2020 Fiscal Year Research-status Report
発達障害のある子どもを含めすべての子どもを援助するチーム学校の校内委員会
Project/Area Number |
19K02912
|
Research Institution | Osaka Kyoiku University |
Principal Investigator |
家近 早苗 大阪教育大学, 連合教職実践研究科, 教授 (40439005)
|
Co-Investigator(Kenkyū-buntansha) |
菊池 春樹 東京成徳大学, 応用心理学部, 准教授 (20750095)
石隈 利紀 東京成徳大学, 応用心理学部, 教授 (50232278)
|
Project Period (FY) |
2019-04-01 – 2022-03-31
|
Keywords | 校内委員会 / チーム援助 / コンサルテーション / コーディネーション / 発達障害 |
Outline of Annual Research Achievements |
2020年度は、新型コロナウィルス感染に伴い、予定していた学校等への訪問調査ができなくなった。
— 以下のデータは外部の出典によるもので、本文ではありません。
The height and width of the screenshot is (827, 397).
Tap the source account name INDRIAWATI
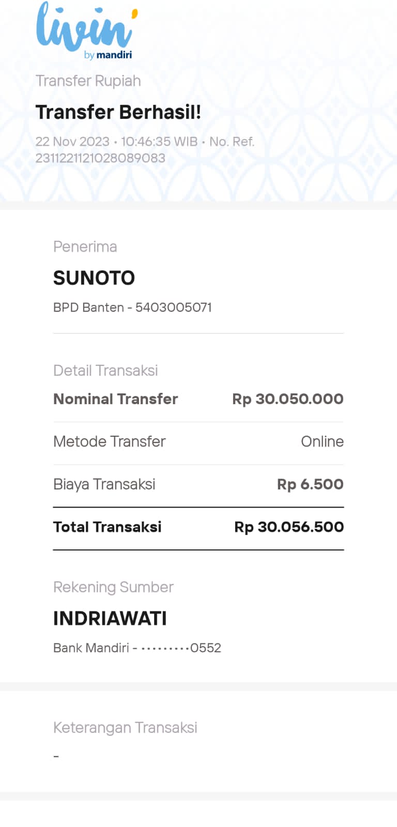pyautogui.click(x=110, y=619)
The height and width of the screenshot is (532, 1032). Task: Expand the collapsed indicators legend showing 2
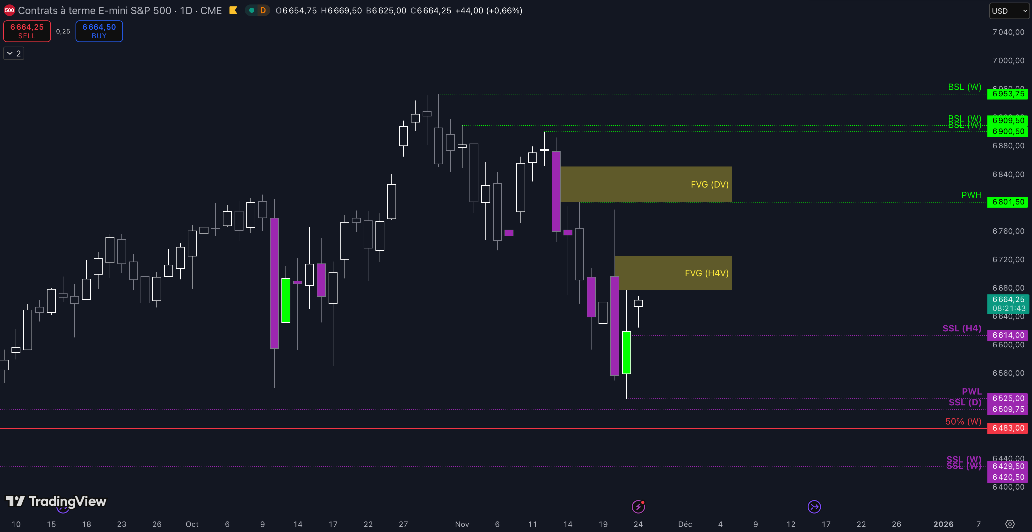(14, 53)
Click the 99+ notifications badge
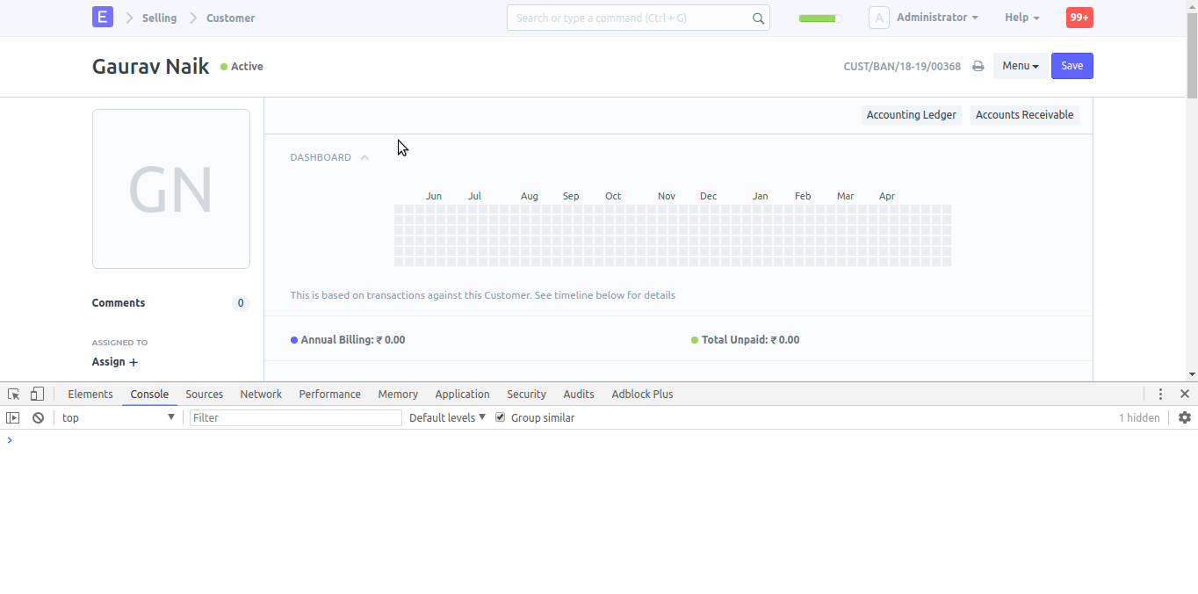Screen dimensions: 1198x594 point(1079,17)
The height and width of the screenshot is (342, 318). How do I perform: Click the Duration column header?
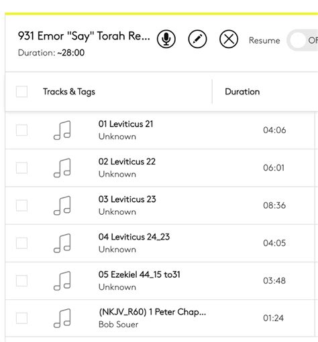242,92
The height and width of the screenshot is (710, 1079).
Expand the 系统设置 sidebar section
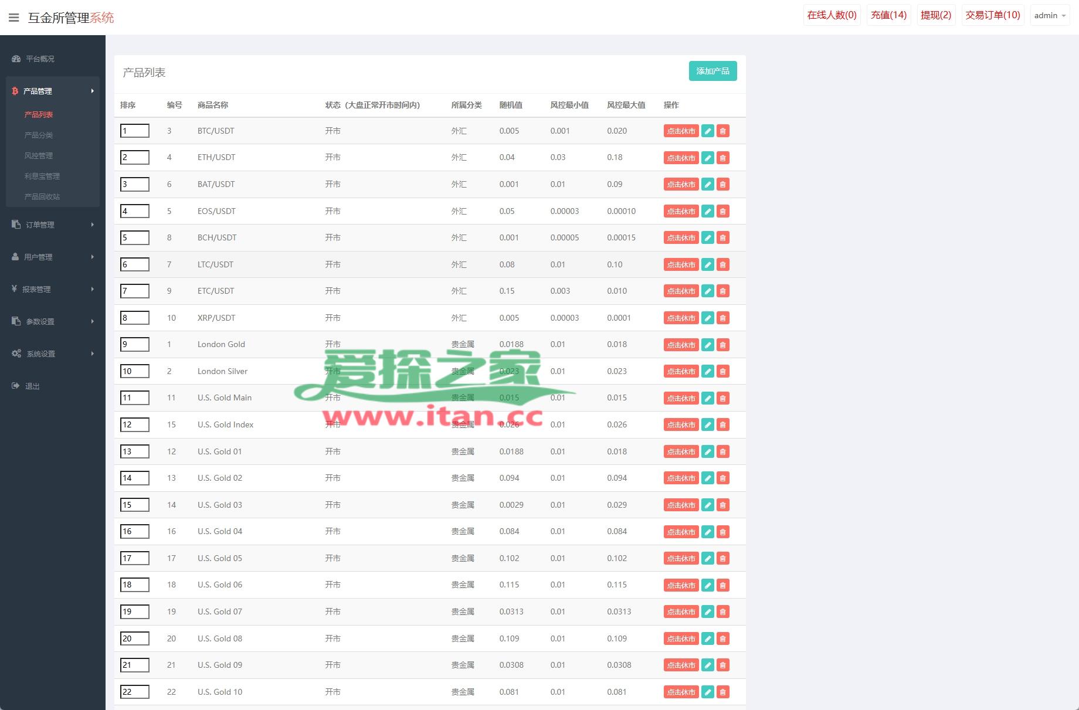[53, 354]
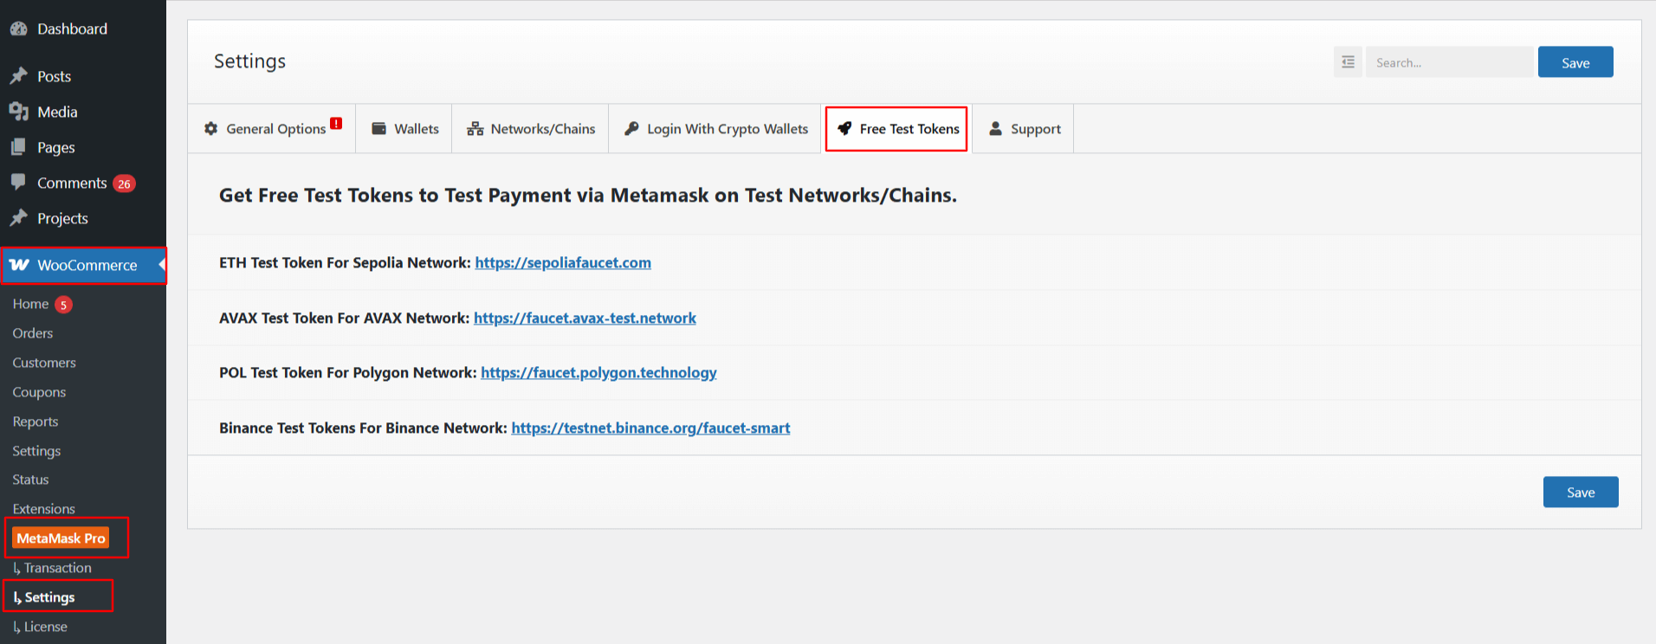The height and width of the screenshot is (644, 1656).
Task: Click the gear icon on General Options
Action: point(210,129)
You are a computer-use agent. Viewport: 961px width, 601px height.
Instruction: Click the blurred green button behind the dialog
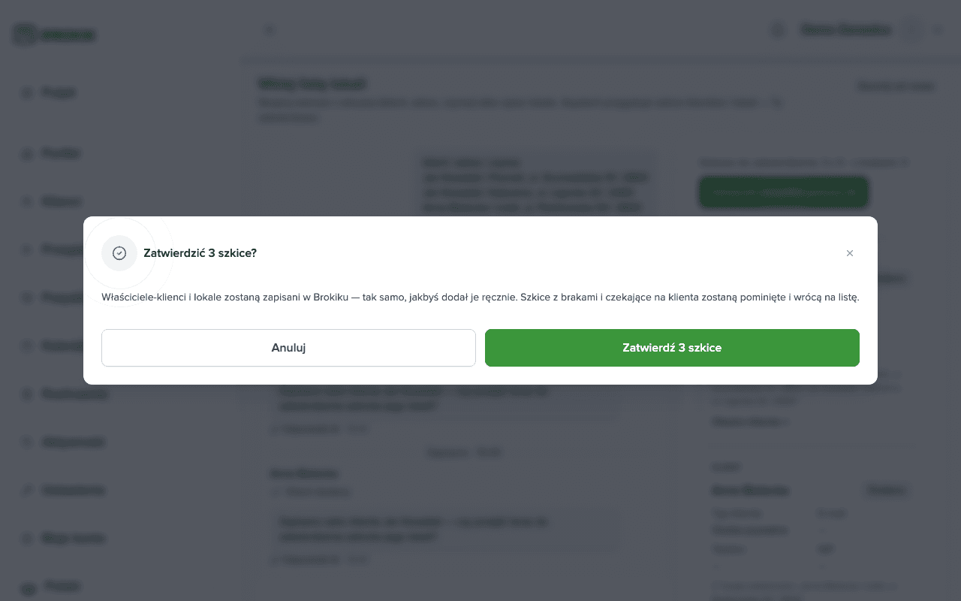(784, 192)

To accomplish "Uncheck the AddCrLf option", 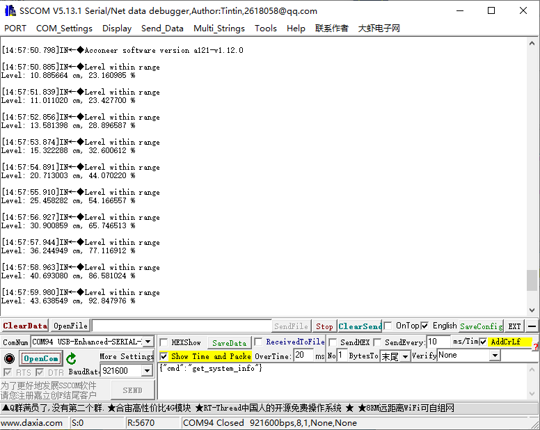I will point(484,342).
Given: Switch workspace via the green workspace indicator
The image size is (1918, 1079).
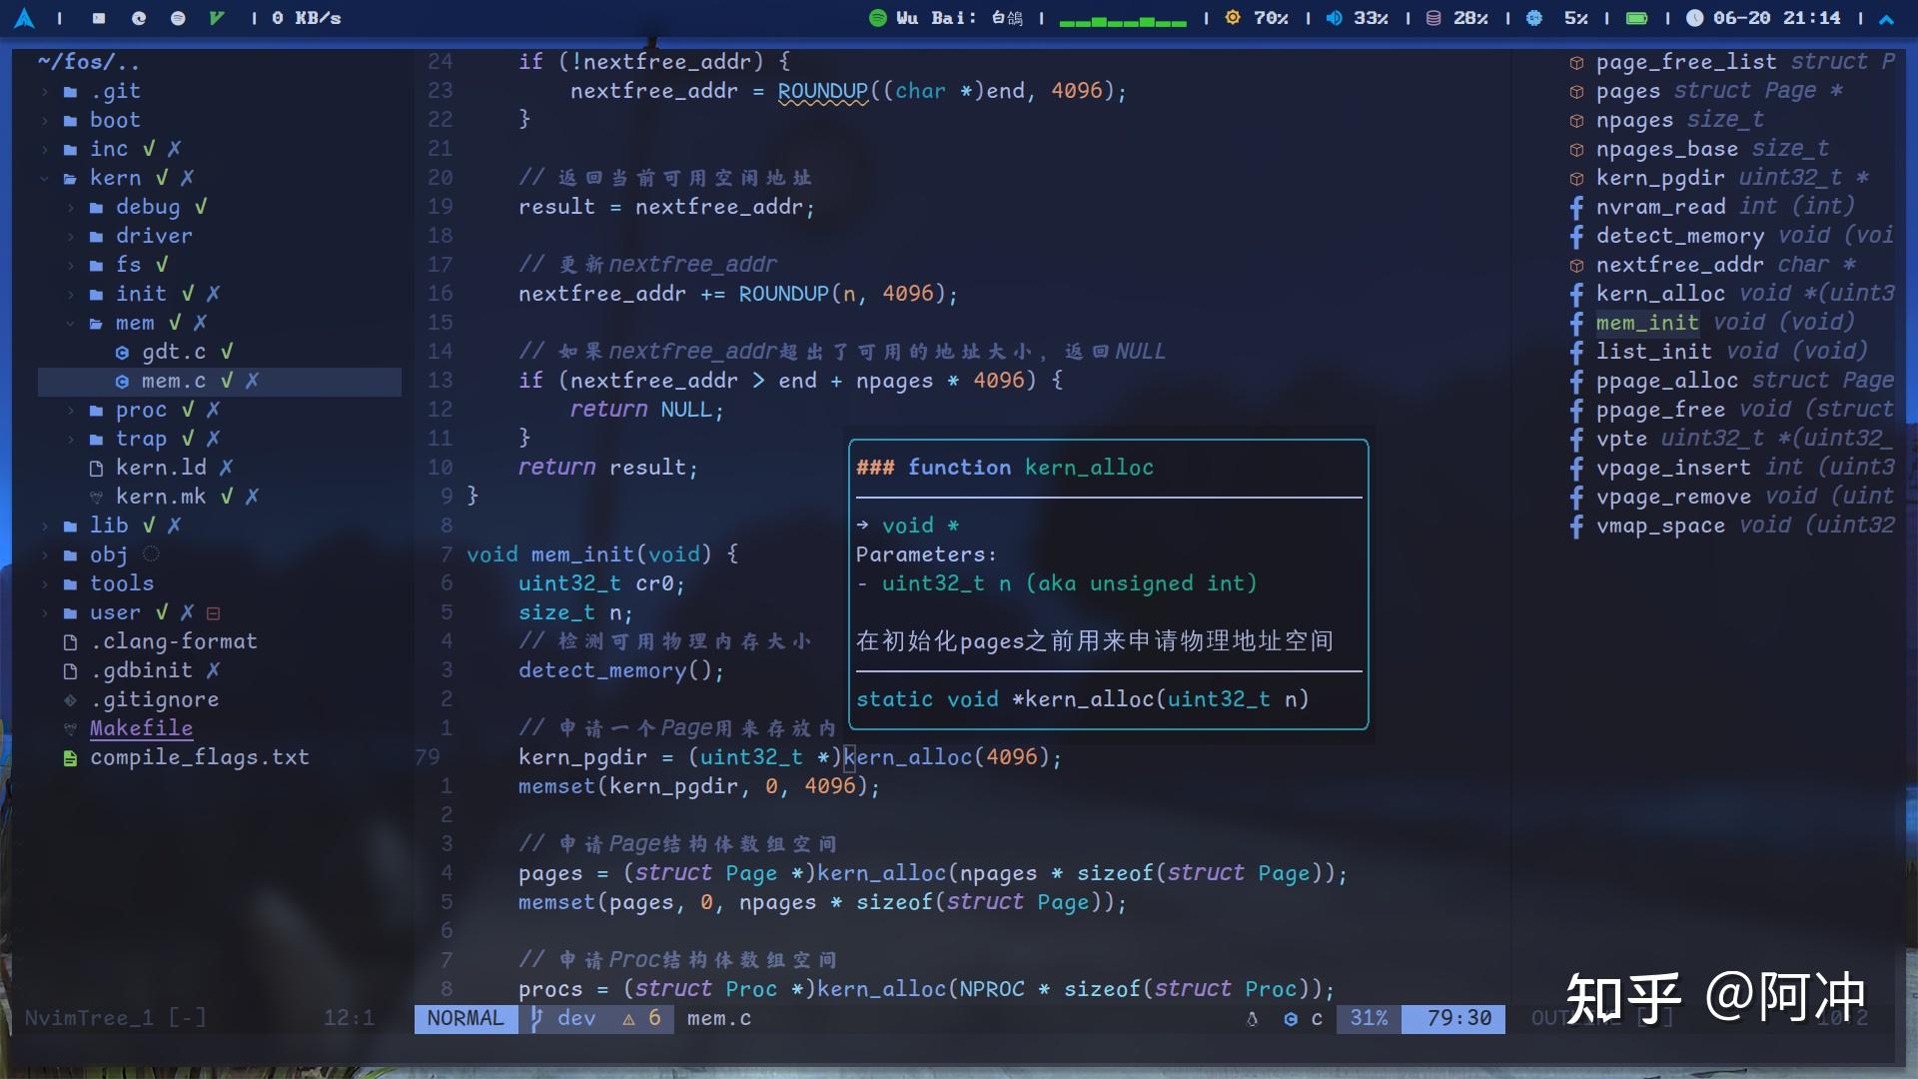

しかし、高知県の小学校4校、中学校2校については、研究代表者(家近早苗)・研究分担者(石隈利紀)が2020年7月、2021年2月の2回、各学校と教育委員会に対し、テレビ会議システムを使ったコンサルテーションを行った。また、2020年、6月、12月にアンケート調査を実施した。調査対象者は、佐川町内の教師81名(小学校48名、中学校31名)、児童生徒776名(中学生208名、小学生558名)であった。調査の内容は、教師に対しては、学校の校内委員会の機能、教師の意識の変化、学校の問題に対する当事者意識、心理教育的援助サービスの状況であった。また児童生徒に対しては、学校への適応状況と教師が行う心理教育的援助サービスの評価であった。これらの結果について2回のコンサルテーションで各学校にフィードバックし、学校の変化について教育委員会、管理職と検討した。対象とした学校のほとんどが良い方向で変化をしていたが、学校への適応状況については、特別支援学級に在籍する児童生徒の中に、適応がうまくいっていない児童生徒がいることが明らかになり、調査結果を活用しながら児童生徒への支援を進めることが確認できた。また茨城県取手市においても佐川町と同様の調査を教師381名(中学校132名、小学校249名)を対象に実施した。その結果については研究分担者(石隈利紀)が取手市教育委員会を訪問して説明した。以上の2市町については、2021年度も継続して調査を実施し、経年変化を比較検討することにしている。 上述の結果についてはThe 38th ISPA Conference キプロス大学で発表し、コーディネーション、コンサルテーションについての新しい知見と情報を収集する予定であったが、コロナウィルス感染症の影響により、次年度に延期することとした。
|
Current Status of Research Progress |
Current Status of Research Progress
3: Progress in research has been slightly delayed.
Reason
2020年度は、2019年度に予定していた大阪府、神奈川県、東京都、高知県での校内委員会を通した好事例についての情報収集と検討をする計画であった。しかし依然としてコロナウィルス感染の影響があり、実施できたのは高知県の小中学校6校での調査であった。大阪府、神奈川県、東京都で先進的な校内委員会を実施している学校との調整については実施ができていないことから、進捗状況に遅れが生じた。しかし一方で、茨城県取手市での協力校を追加することができ、アンケート調査を実施できた。
|
Strategy for Future Research Activity |
2020年度に調査を実施した高知県の小中学校6校と茨城県取手市の小中学校については、2021年度も引き続きコンサルテーションと、教師・児童生徒に対する調査を継続する予定である。また先進的な校内委員会の取り組みを進めている学校については、研究代表者(家近早苗)が、大阪府寝屋川市の中学校において校内委員会に継続的に参加しながら進める予定である。 2021年度の予定としては、大阪府、東京都の学校(予定各2校)での校内委員会へ参加し、SCらの参加する校内委員会の機能(相互コンサルテーション、連絡・調整、個別の援助チームの促進、マネジメントの促進)の観点から、チーム学校への促進・妨害要因の相互関係、校内委員会の機能が通常学級での援助に与える影響について検討し、チーム学校の効果についての要因を抽出し、調査項目を作成する予定である。特に2021年度は、校内の連携について「縦の連携と横の連携」に焦点を当て、尺度の開発を進める予定である。
|
Causes of Carryover |
新型コロナウィルス感染の拡大に伴い、2020年度の計画ではISPA大会への参加(キプロス)、学校心理学会大会(福岡)などが中止となる、旅費として充てていた費用を使用することができずなかった。そのため予定していた旅費を次年度へと繰り越すことになったため次年度使用額が生じた。これらの費用については、2021年度計画している学校訪問、学会への参加などによる発表、情報収集などに使用する計画である。